The real difference over a file is that you some intelligence(the manager) running that can offer all kinds of additional security functionality.
A typical deployment might involve placing the manager on a secure host that has access to generate and rotate keys, for example.
The manager can then configured to re-generate keys and vend them on-demand to instances that need require them. You can configure these keys with very limited access, and also make them expiring.
The manager then becomes effectively a keystore that can never export master keys, but only vends out some limited-scope keys to other instances.
Other instances would have to authenticate using some pre-configured host keys or even be authenticated directly though the cloud provider.

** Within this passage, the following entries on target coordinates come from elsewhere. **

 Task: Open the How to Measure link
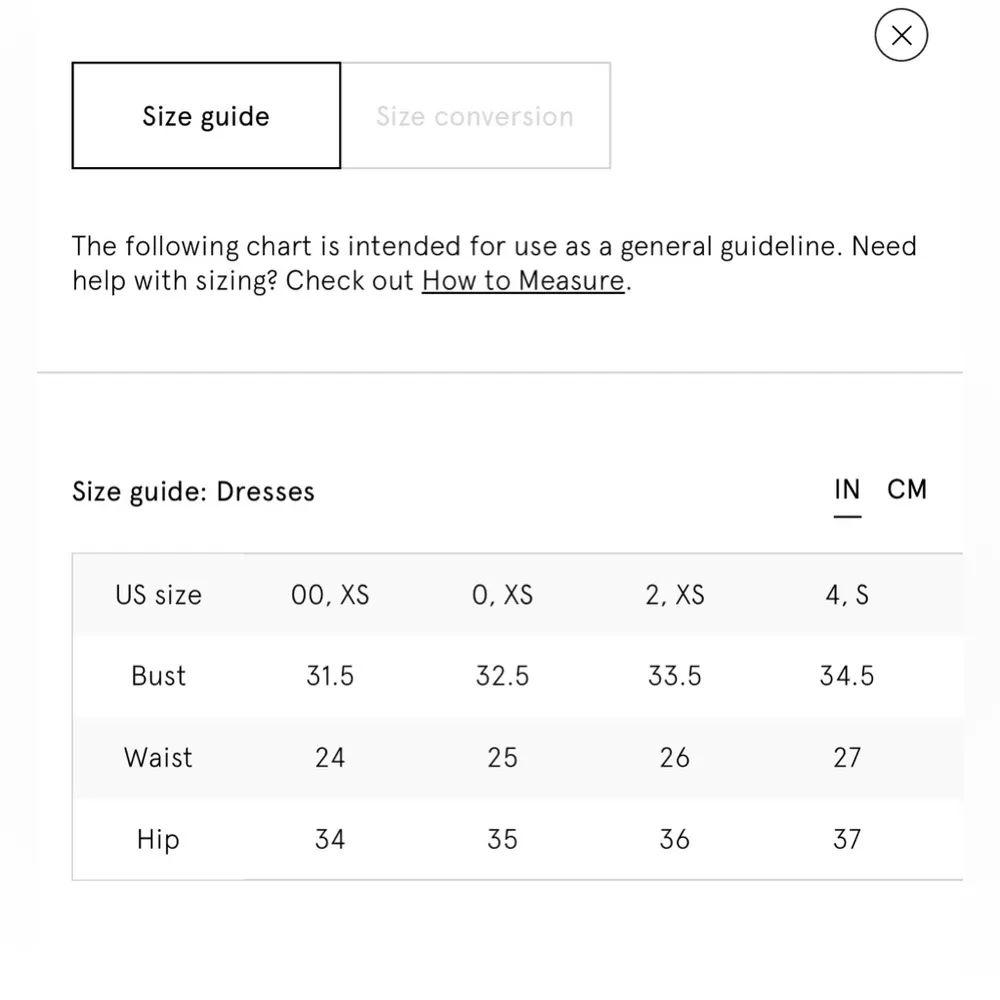[x=523, y=281]
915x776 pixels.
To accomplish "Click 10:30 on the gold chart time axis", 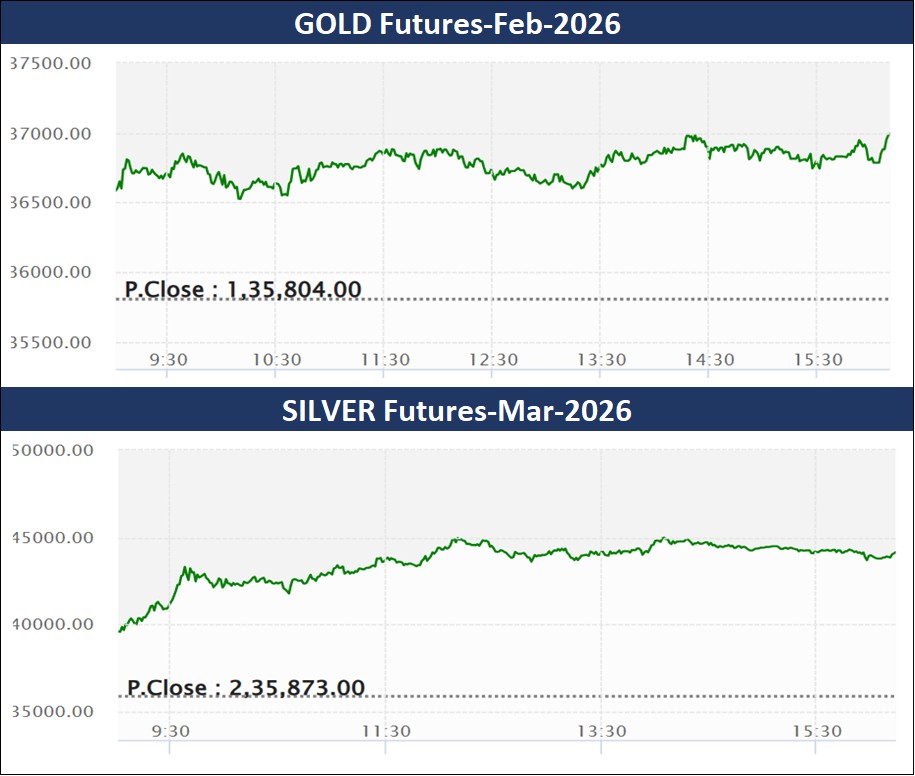I will 277,360.
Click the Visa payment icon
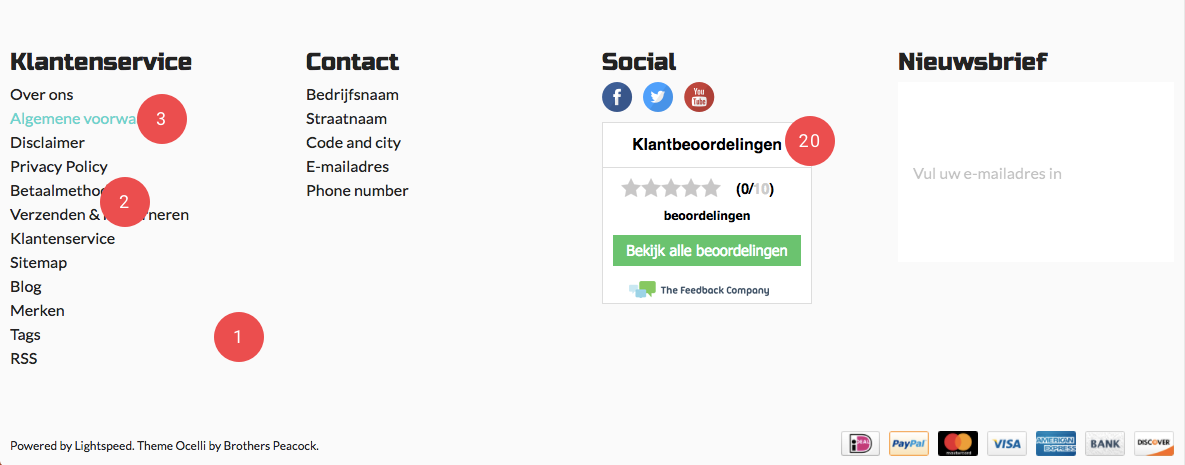1185x465 pixels. (1007, 443)
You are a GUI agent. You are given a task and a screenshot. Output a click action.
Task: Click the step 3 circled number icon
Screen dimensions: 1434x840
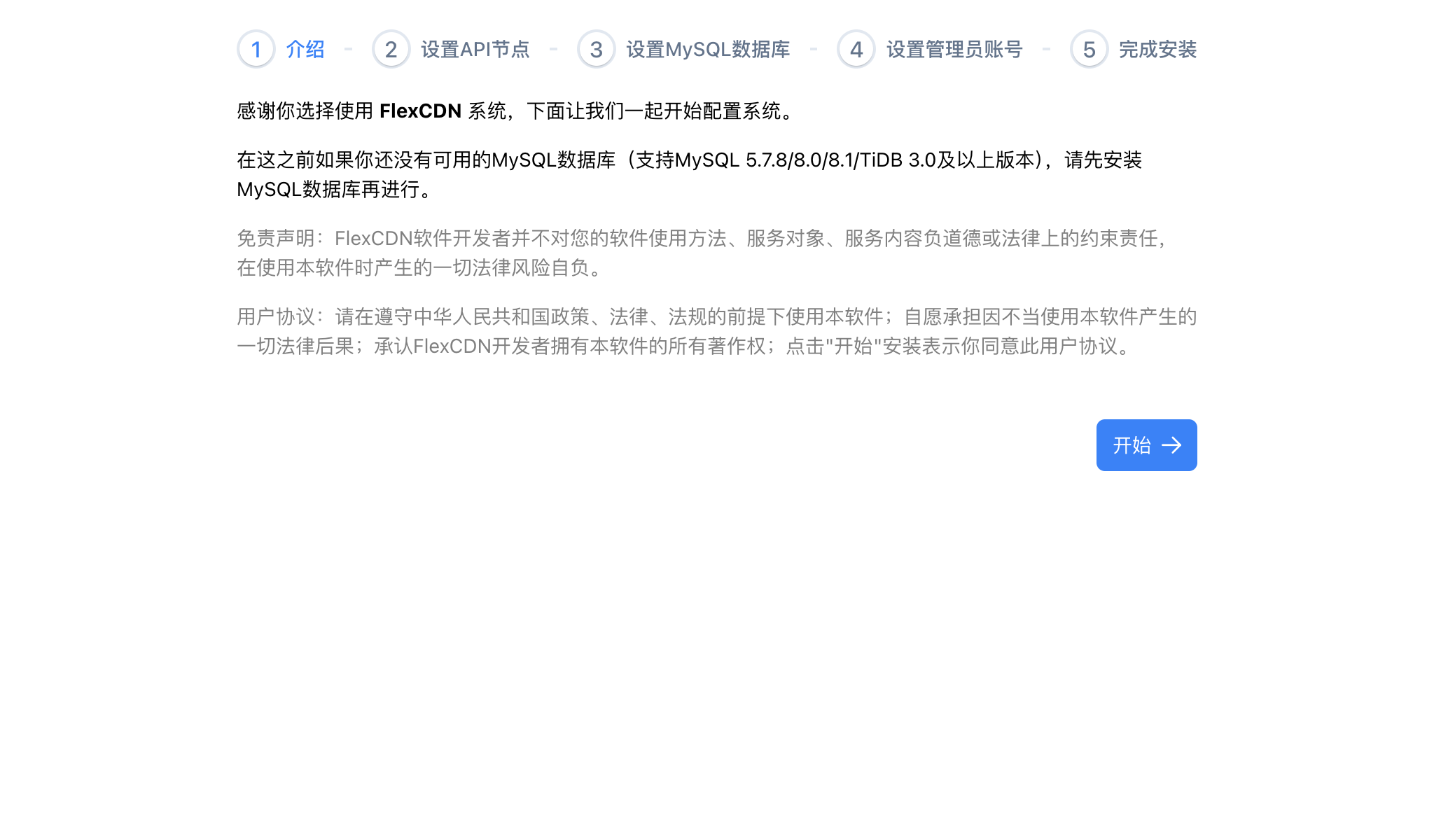coord(596,49)
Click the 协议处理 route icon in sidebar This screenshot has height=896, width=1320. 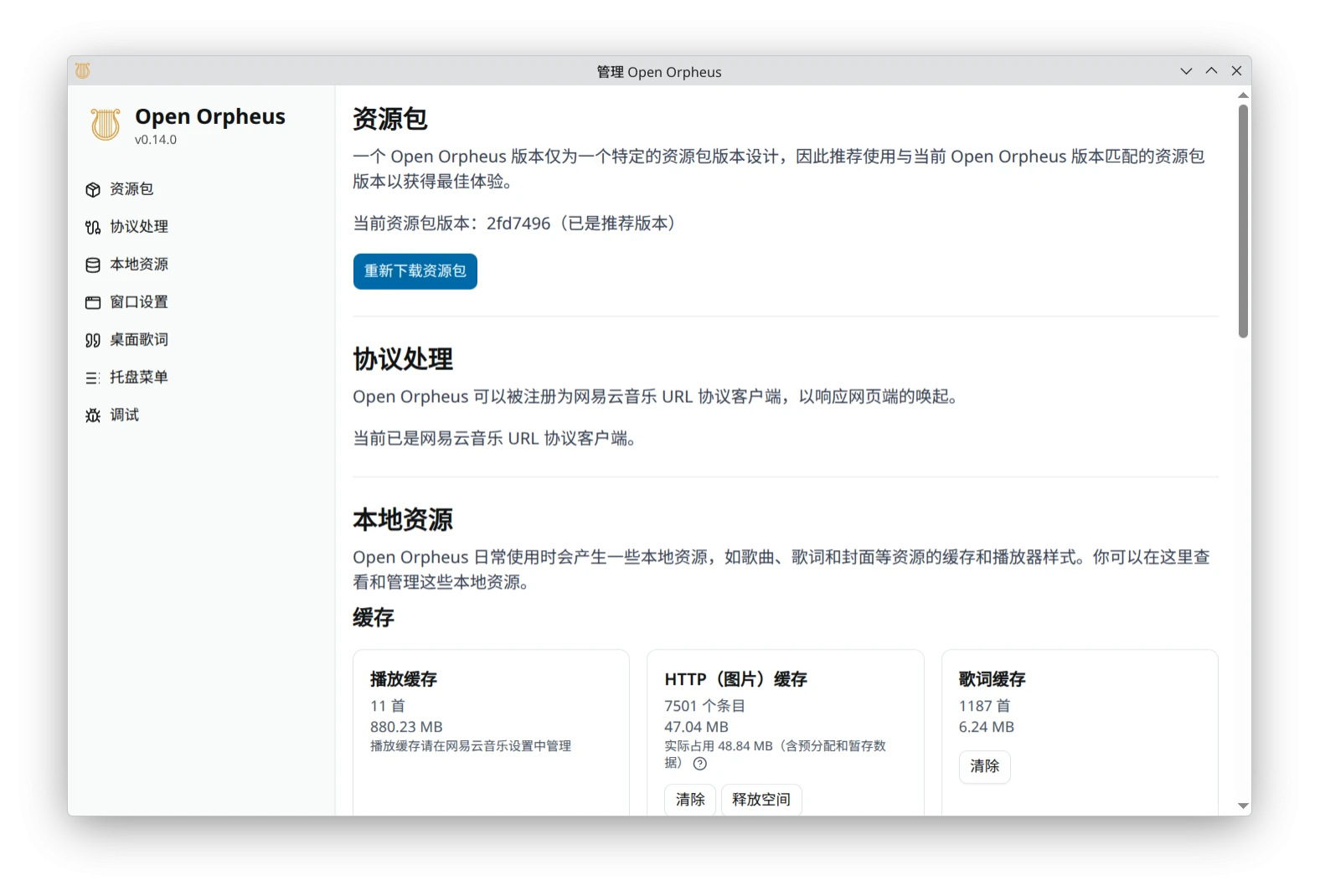(93, 228)
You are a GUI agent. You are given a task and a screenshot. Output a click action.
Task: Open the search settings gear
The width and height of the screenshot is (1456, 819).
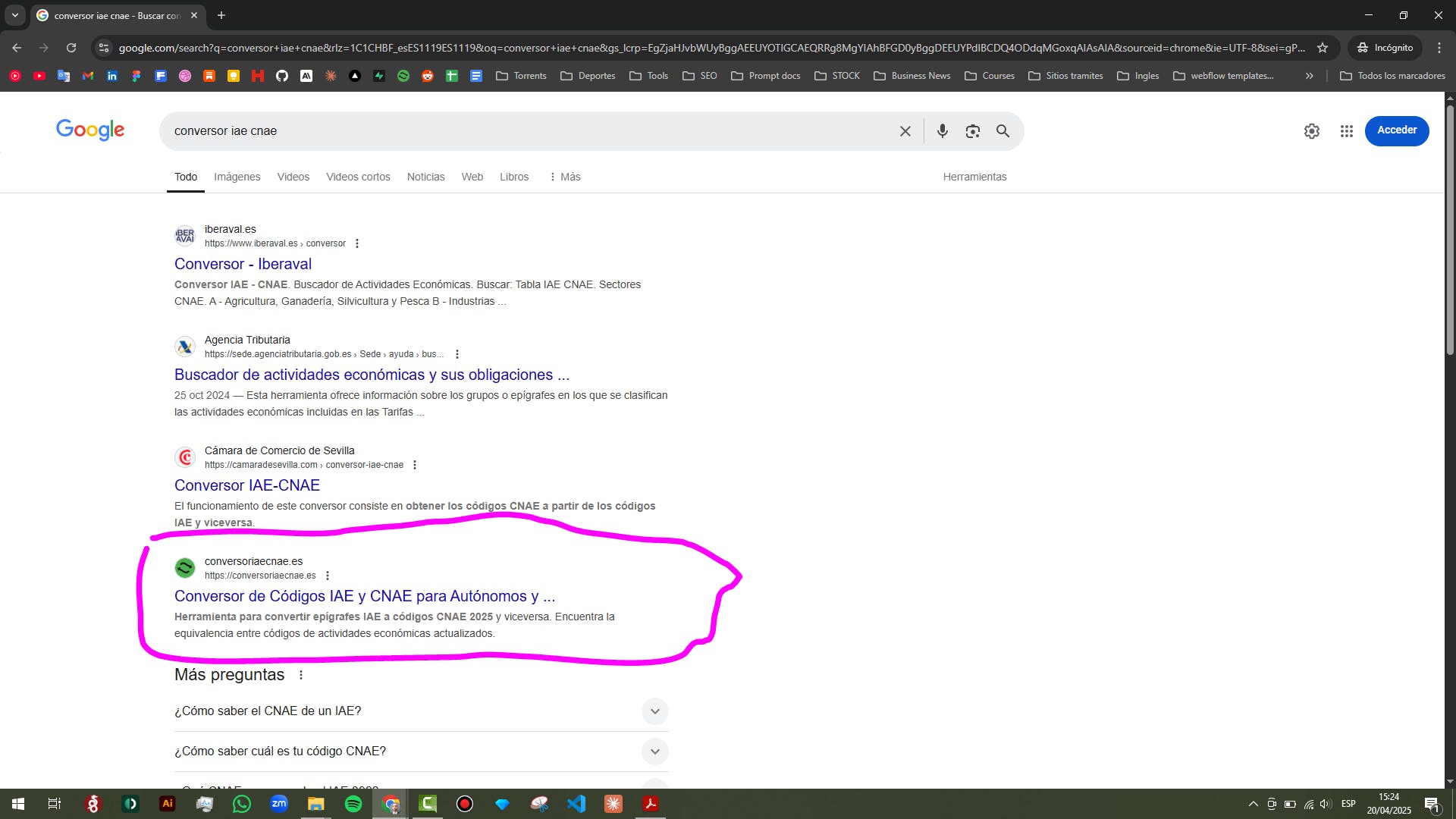[1311, 131]
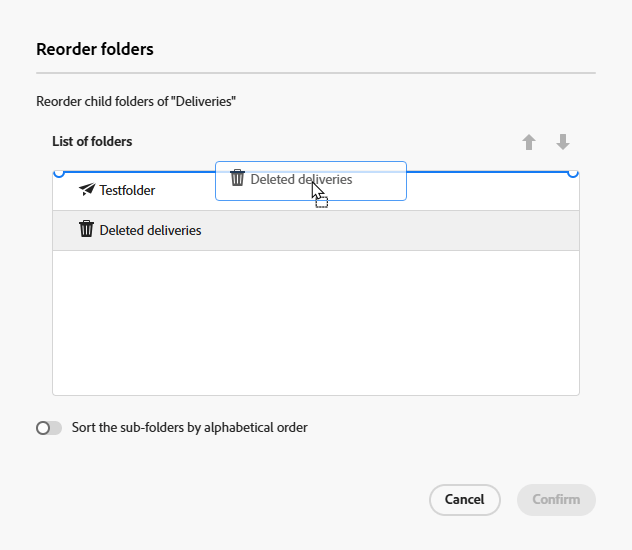Click the "Reorder folders" dialog title
The height and width of the screenshot is (550, 632).
(95, 48)
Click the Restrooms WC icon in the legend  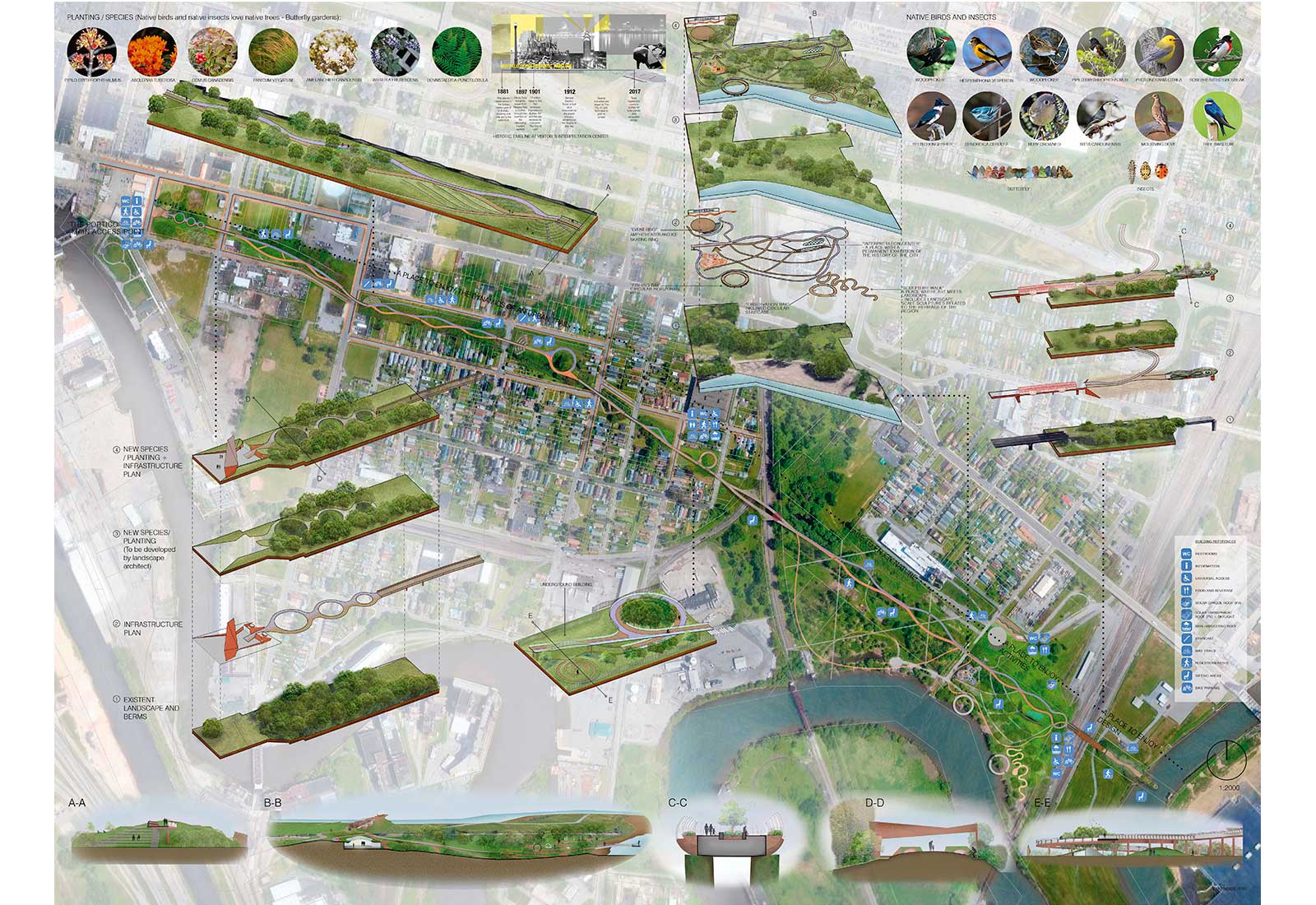pyautogui.click(x=1186, y=554)
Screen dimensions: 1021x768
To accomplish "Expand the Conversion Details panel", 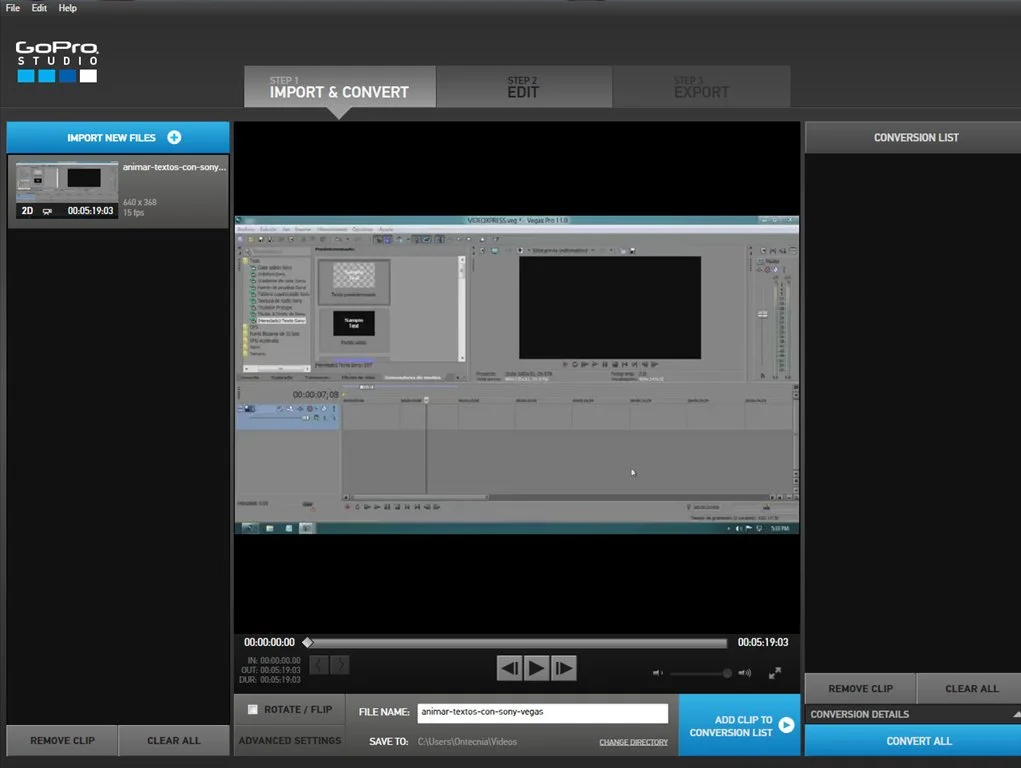I will pyautogui.click(x=1015, y=714).
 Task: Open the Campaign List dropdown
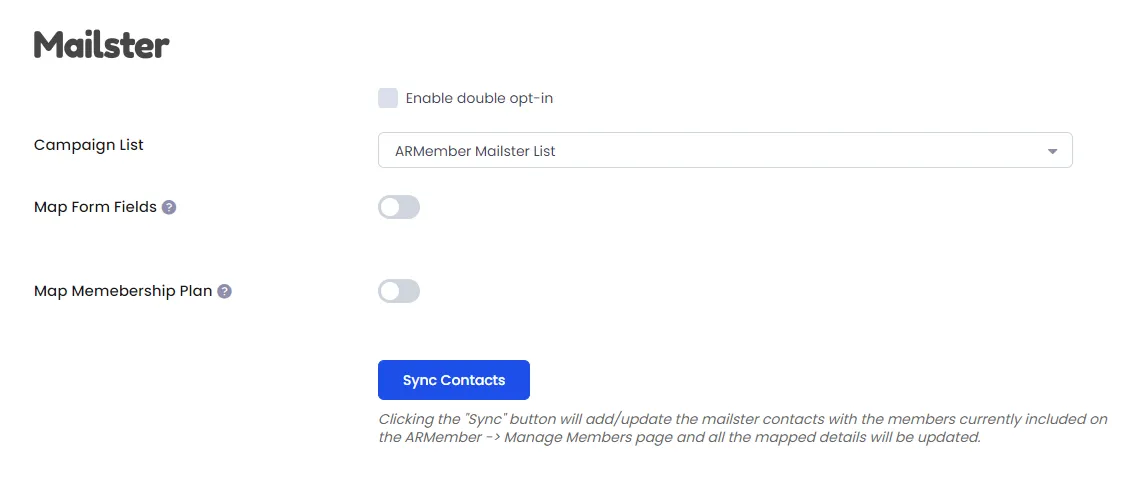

If your instances are compromised, the worst someone can do is to get access to a limited-scope key that will expire.
Hopefully you have other measures in place that would prevent and detect someone from just sitting on an instance and sucking up all your data and exporting them.
Looks cool, one small nitpick is regarding their cookies banner. You can click "preferences" and it says "To opt out of a category of data collection, set the toggle to “Off” and save your preferences".
Not only it is opt-out, but the mentioned "off" toggle doesn't even exist.
Well, this was my first contact with this company and this was my experience. Probably they pay a lot more attention to their products than they do to their websites.
The KMS autounseal is especially convenient, but you have to know that there is no silver bullet in crypto. You are trading off the convenience of the auto-unseal (and frankly, the fact that this can happen automatically in the middle of the night when your server reboots) against the security of your root unseal key itself.
The only thing protecting the unseal key is access to your KMS. So one rogue SRE can unseal the vault rather than requiring collusion of 1+ SRE members.
Again, this comes down to your risk tolerances and what you are protecting. I think for most workloads, the value KMS autounseal brings is worth the risk, but if you want to have tightest control, then the Shamir Split (M of N) is the best option.
It's also very helpful to be able to audit access. When people leave, and you have tons of static secrets, it's very helpful to be able to see what secrets they have accessed and that now needs to be rotated.
We use Hashicorp's Vault product to manage SSH credentials, TLS certificates, as well as application secrets across thousands of users, tens of thousands of virtual machines, and hundreds of applications.
We pay for the enterprise version, but the free version is more than capable for most needs. Avoid a password manager if you can, it leads to poor security practices and availability issues depending on how and where the data is stored (IMHO, YMMV). Use single sign on where ever possible.
Disclaimer: No affiliation other than a satisfied customer and frequent end user of the product.